***** Information supplied *****

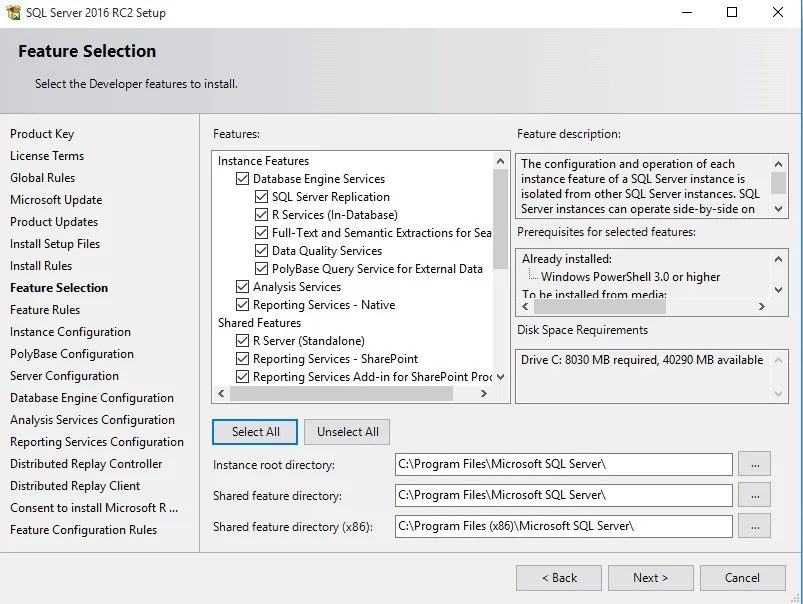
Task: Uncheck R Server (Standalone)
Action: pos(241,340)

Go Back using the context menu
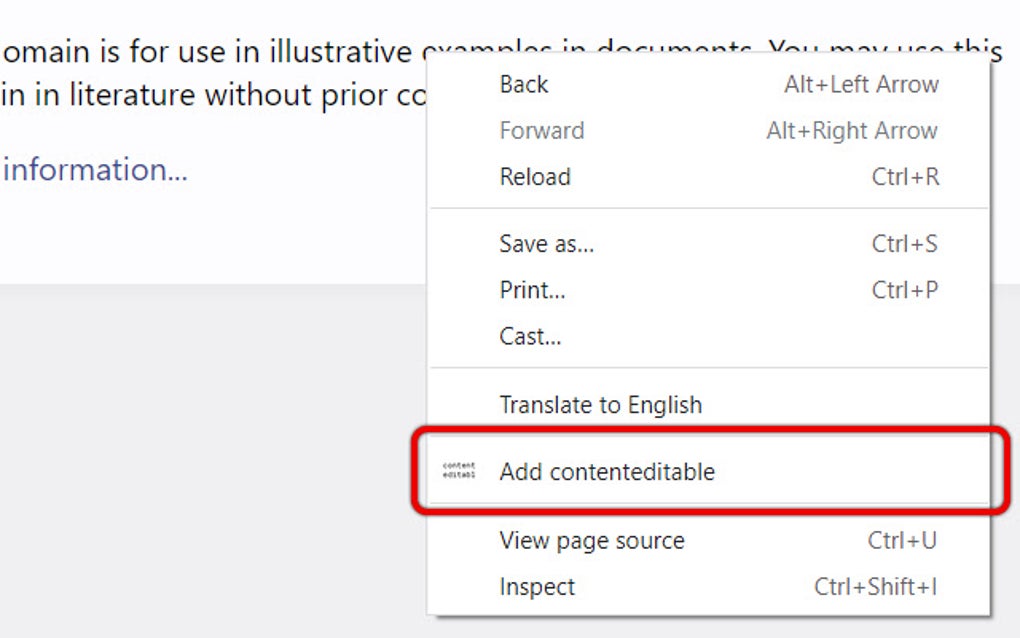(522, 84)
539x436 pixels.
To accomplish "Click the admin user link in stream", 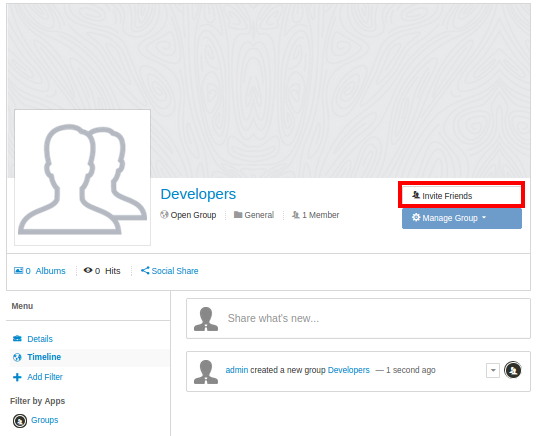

*****
***** Information supplied *****

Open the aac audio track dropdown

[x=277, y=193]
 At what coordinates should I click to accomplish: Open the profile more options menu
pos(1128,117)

*****

What you are asked to do: Starting at the line containing "Go Back using the context menu" and finishing at the line containing "the admin user", return those lines exactly as they appear above, without the pictures.

Reply to the task:
Go Back using the context menu
(522, 84)
539x436 pixels.
To accomplish "Click the admin user link in stream", 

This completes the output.